If you are not running interactively (e.g., changing the canvases with your mouse), it is much faster to run in batch mode.

Cheers, Charles

Ah, but I do want to interact with these canvases. I only want to interact with them when they are all ready though. (I am familiar with batch mode and the speedup it brings).

Then the only option I see is to create them at the end of the time consuming process…

Can such a feature be added to delay the popping up of these canvases (or at least prevent their stealing focus from other programs) until TCanvas::Show is called?

The creation of the canvases itself is rather time consuming :confused:

Sure, we’ll see what can be done.

Cheers, Bertrand.

Thanks :slight_smile:

[quote=“pwaller”]Can such a feature be added to delay the popping up of these canvases
(or at least prevent their stealing focus from other programs) until TCanvas::Show is called?[/quote]

The “stealing focus” is a property (I believe) of your window manager and won’t under the control of Root.

Really? I would be somewhat surprised if it is not possible to create a window in the background, though I must admit I can’t recall having seen this on linux.

Whilst on the topic of TCanvas and batch,

If I do something like the following:

[code]TCanvas *myVisibleCanvas = new TCanvas();
gROOT.SetBatch();
TCanvas *myInvisibleCanvas = new TCanvas();
gROOT.SetBatch(false);

myVisibleCanvas->cd()

delete myInvisibleCanvas; // [1]
delete myVisibleCanvas;[/code]

I get a segfault at [1] because myInvisibleCanvas tries to delete a non-existent window instance. If I SetBatch() before deleting myInvisibleCanvas, all is well, but I would have hoped I wouldn’t have to do this. It is yet another thing to keep track of. It would be better if TCanvas worked out for itself whether it ever created a window it needs to delete.

Hi Pete,

This is the case, but there was a bug (for this particular case of batch and non-batch mix) which is now fixed in svn trunk. Thanks for the example and sorry for the trouble.

Cheers, Bertrand.

Sorry for digging this thread, but…

Indeed, and it seems that Gnome stealing focus management is quite poor.
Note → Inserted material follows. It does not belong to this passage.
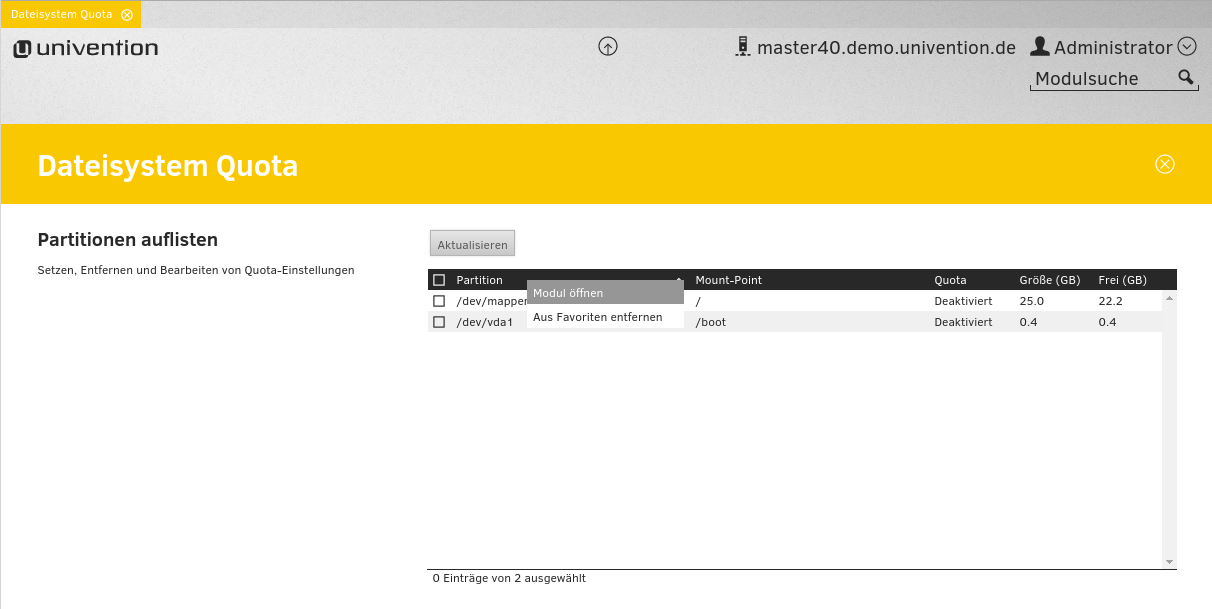Image resolution: width=1212 pixels, height=609 pixels.
Task: Click the Administrator user icon
Action: (x=1040, y=47)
However, in some case there is a workaround : updating an existing TCanvas. This is what I would like to achieve in a particular case : I have a TFile in which are stored TCanvas, which I can draw in an interactive session using myfile->Get(“canvasname”)->Draw() (or, probably better, i->Draw()[/i]). But I have many canvas to check, so the focus stealing is very, very annoying.

Is there a way I could make each canvas to update the previous one, instead of replacing it ?

Hi,
One option could be to not call Draw() on the canvas, but to take the list of primitives from the canvas and draw them in your own canvas. Something like this:

TObject *obj, *clone; TCanvas *mycanvas = new TCanvas("mycanvas", "My Canvas"); TCanvas *canvas = (TCanvas*)myfile->Get("canvasname"); if (canvas == 0) return; TIter next(canvas->GetListOfPrimitives()); while ((obj=next())) { mycanvas->cd(); clone = obj->Clone(); mycanvas->GetListOfPrimitives()->Add(clone,next.GetOption()); } Note: I didn’t try, so maybe there will be something missing…

Cheers, Bertrand.

Indeed the redrawing is missing (maybe it was intended), but apart from that it works fine, thanks !

I created moved the following to a macro :

void plotcanvas() { TObject *obj, *clone; if (canvas == 0) return; TIter next(canvas->GetListOfPrimitives()); while ((obj=next())) { mycanvas->cd(); clone = obj->Clone(); mycanvas->GetListOfPrimitives()->Add(clone,next.GetOption()); } mycanvas->Draw(); return; }
then loaded it in the interactive session, and I just have to type the following lines :

TCanvas *canvas = ((TCanvas*)(myfile->Get("canvasname"))) plotcanvas()

Many thanks !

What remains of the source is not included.